Write every record below out exactly; no images.

(Collected data entries)

^^^^

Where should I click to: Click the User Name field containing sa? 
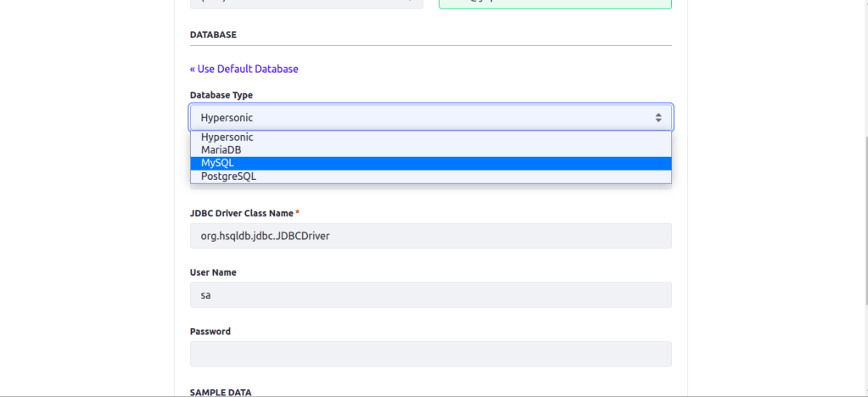(x=430, y=294)
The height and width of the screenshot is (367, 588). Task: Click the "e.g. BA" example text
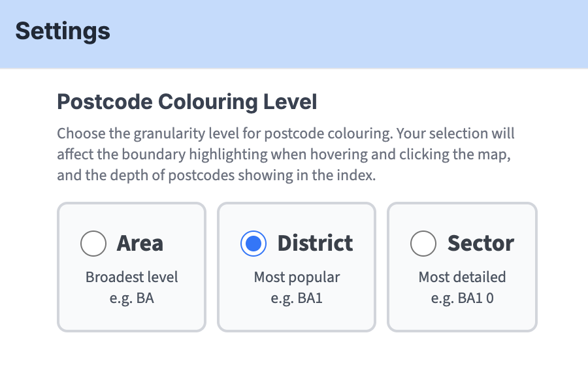tap(131, 298)
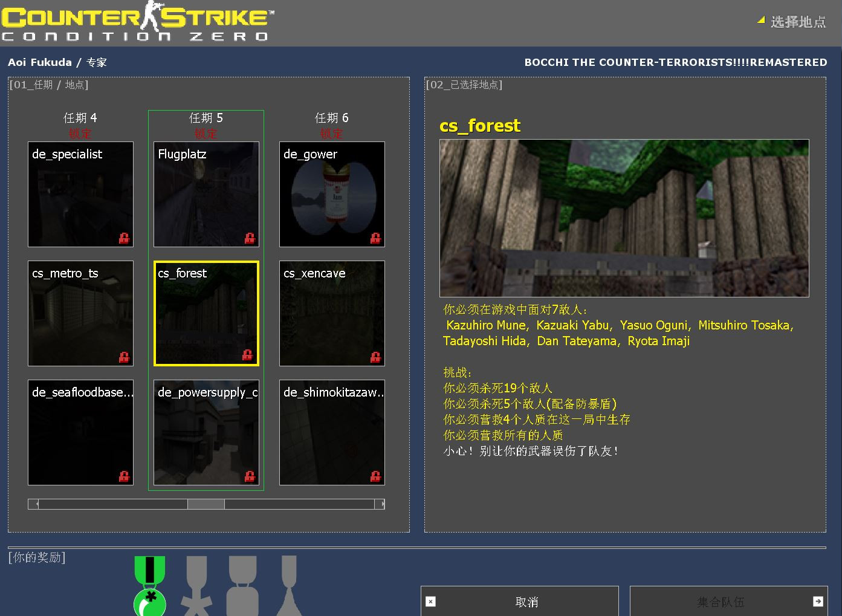Click the padlock icon on de_gower thumbnail
This screenshot has height=616, width=842.
[x=375, y=239]
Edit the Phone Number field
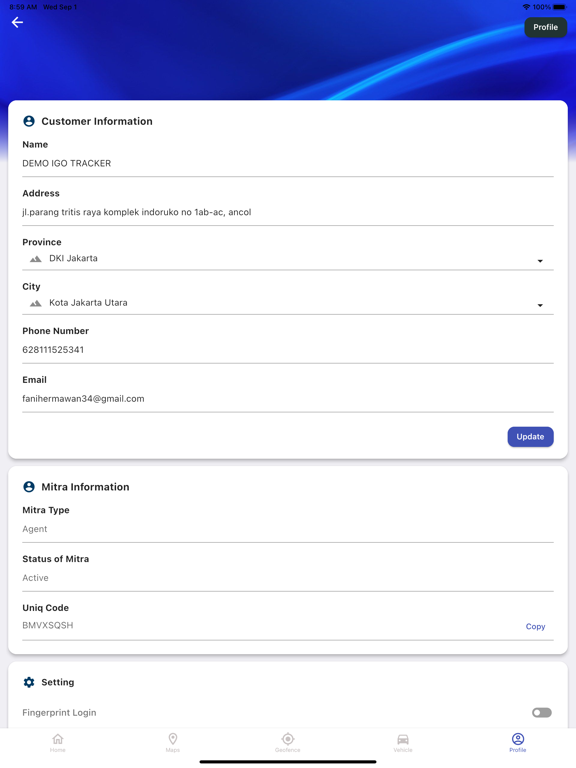This screenshot has width=576, height=768. (288, 350)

^^^^

### Expected output
Where should I click to: Click the User Name field containing sa? 
(x=430, y=294)
The height and width of the screenshot is (367, 588). Task: Click the "e.g. BA" example text
tap(131, 298)
Click the padlock icon on de_gower thumbnail
This screenshot has height=616, width=842.
[x=375, y=239]
Edit the Phone Number field
This screenshot has width=576, height=768. (288, 350)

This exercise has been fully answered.